Depuis les photographies métriques d’Alphonse Bertillon (1853-1914), où il s’agissait de produire une très précise cartographie des lieux de crimes, la photographie judiciaire a depuis toujours été, malgré elle, une « photographie des intérieurs ». Cela d’ailleurs impliquait des contraintes techniques considérables dont Rodolphe Reiss (1875-1929) a souvent témoigné (exiguïté du lieu et manque de recul, éclairage défectueux ou insuffisant, etc.).
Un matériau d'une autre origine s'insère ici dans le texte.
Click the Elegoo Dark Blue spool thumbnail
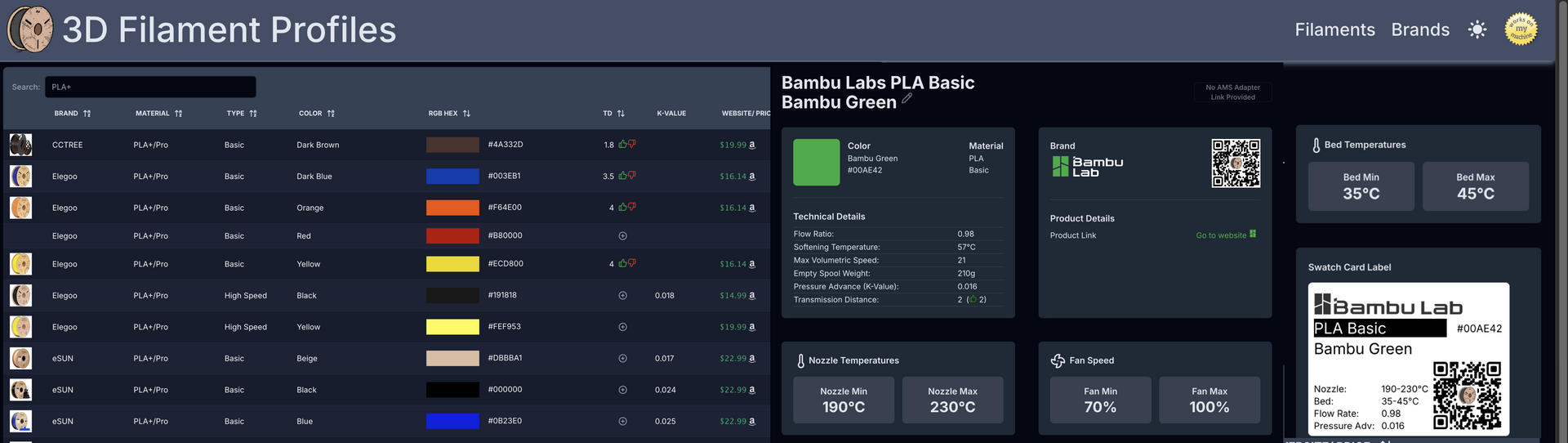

Aujourd’hui, ces photographies nous apparaissent non seulement comme des « scènes de crime », mais aussi comme de véritables prises de vue sur les intérieurs privés, voire intimes, des classes défavorisées autant que des classes bourgeoises du début du XXe siècle.

Par Alexis Lussier

C’est aussi les espaces intimes et les lieux reclus qui semblent animer la démarche photographique de Corinne May Botz, comme en témoigne son projet Haunted Houses qui consistait à recueillir les témoignages de personnes attestant vivre dans un lieu hanté, et dont « les maisons » font l’objet d’une série de photos où rien de vraiment spectral ne semble devoir être photographié, sinon un rayon de lumière, un détail, un pan de mur ou une trop banale chambre à coucher. Il suffit du lieu, pourrait-on dire, et de la charge du témoignage qui atteste que ce lieu est, en quelque sorte, travaillé de l’intérieur par un drame invisible. Le lieu est ici un espace partagé, habité, hanté par quelque chose qu’on ne voit pas, et qui ne peut que magnétiser le regard à la recherche des indices qui pourraient en supporter l’hypothétique manifestation.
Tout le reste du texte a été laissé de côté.